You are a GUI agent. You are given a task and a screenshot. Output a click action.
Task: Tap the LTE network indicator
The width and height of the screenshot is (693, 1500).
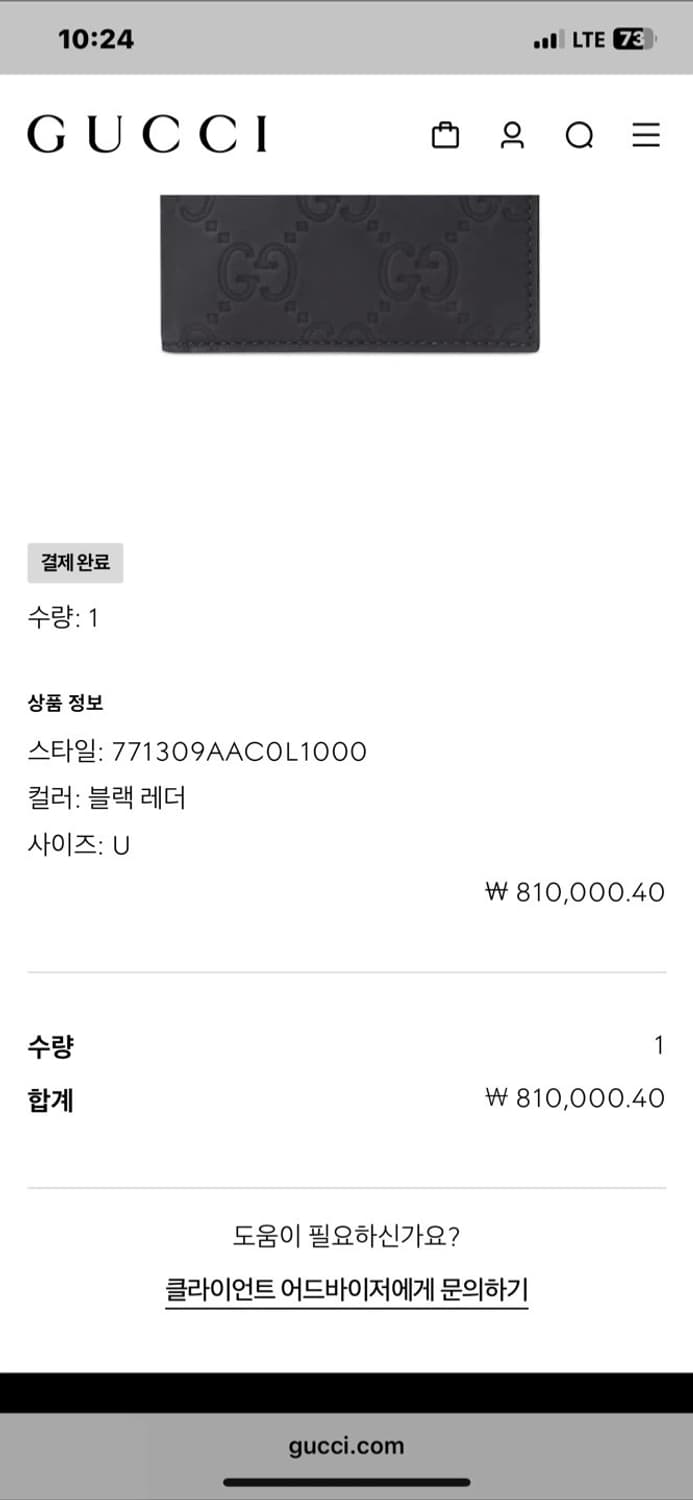point(589,40)
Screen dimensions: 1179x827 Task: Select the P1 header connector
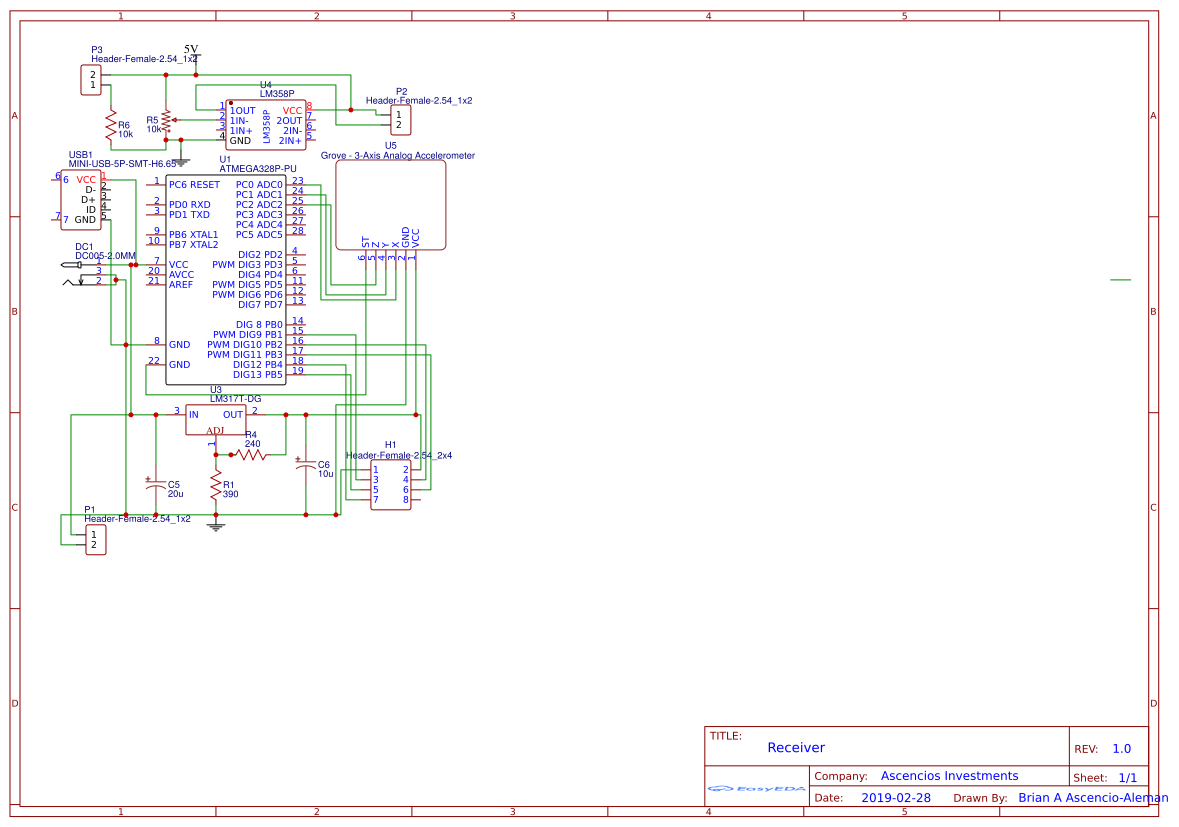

###

EXERCISE DETAILS: From the first line of the material to the last, retype everything exactly except the images.

EXERCISE SOLUTION:
You are a GUI agent. You are given a task and a screenshot. Output a click action.
Task: Tap the LTE network indicator
The width and height of the screenshot is (693, 1500).
point(589,40)
Screen dimensions: 1179x827 Task: Select the P1 header connector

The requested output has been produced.